Altered expression of two Epstein-Barr virus early genes localized in BamHI-A in nonproducer Raji cells.

The Epstein-Barr virus-carrying lymphoblastoid cell line Raji has two major genomic deletions and is incapable of virus production. Two cDNA clones, c70 and c55, were constructed from early mRNA of P3HR-1 cells and localized, respectively, in BALF-2 and BARF-1 open reading frames where one of the major genomic deletion in Raji cells is situated. These were used to search the different early viral transcripts in producer P3HR-1 and nonproducer Raji lines. c70 and c55 hybridized with their corresponding mRNAs only in producer lines. Analysis with in vitro-synthesized RNA probes showed quite a different transcriptional profile in Raji cells than in P3HR-1 cells.

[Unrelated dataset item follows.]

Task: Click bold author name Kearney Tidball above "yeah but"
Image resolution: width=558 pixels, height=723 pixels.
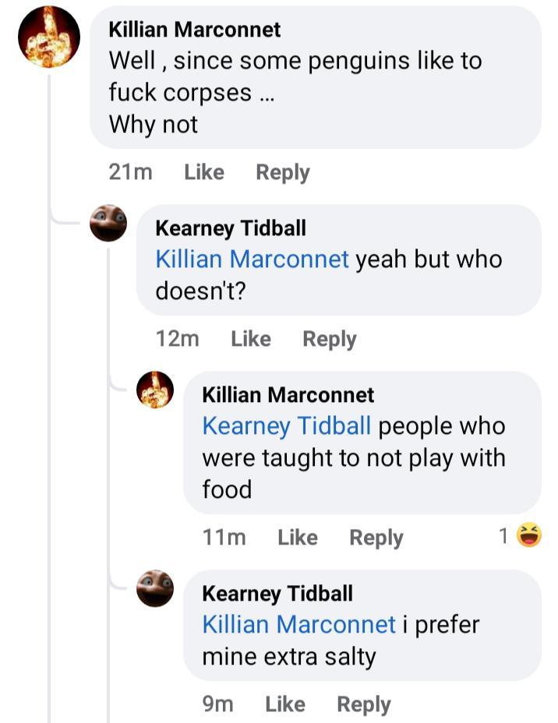Action: click(x=231, y=228)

In the P3HR-1 line, BALF-2 encodes a 3.4-kilobase (kb) mRNA during the early phase and a 3.3-kb mRNA during the late phase, and in the Raji line, the probe corresponding to BALF-2 hybridized with three mRNAs of 5.0, 3.1, and 2.4 kb; in P3HR-1 cells, BARF-1 encodes a group of 3'-conterminal transcripts (0.8, 1.2, 1.7, 2.7, 3.2, and 5.0 kb) during both the early and late stages; in Raji cells, however, 0.8-, 1.2-, and 1.7-kb mRNAs are absent, the only mRNAs transcribed being upstream of the deletion and of 5.0, 2.6, and 2.0 kb in size. In vivo and in vitro experiments demonstrated that the BALF-2 open reading frame encodes an early 135-kilodalton (kDa) protein which possesses DNA-binding ability and can be recognized by a herpes simplex virus ICP-8 antiserum. The BARF-1 open reading frame encodes in vitro a 26- to 33-kDa early protein recognized by anti-EA serum. The proteins of both two genes expressed in psi AM 22b cells were localized in nuclei. According to their properties, both proteins, particularly the BALF-2-encoded 135-kDa DNA-binding protein, could play a role in virus replication.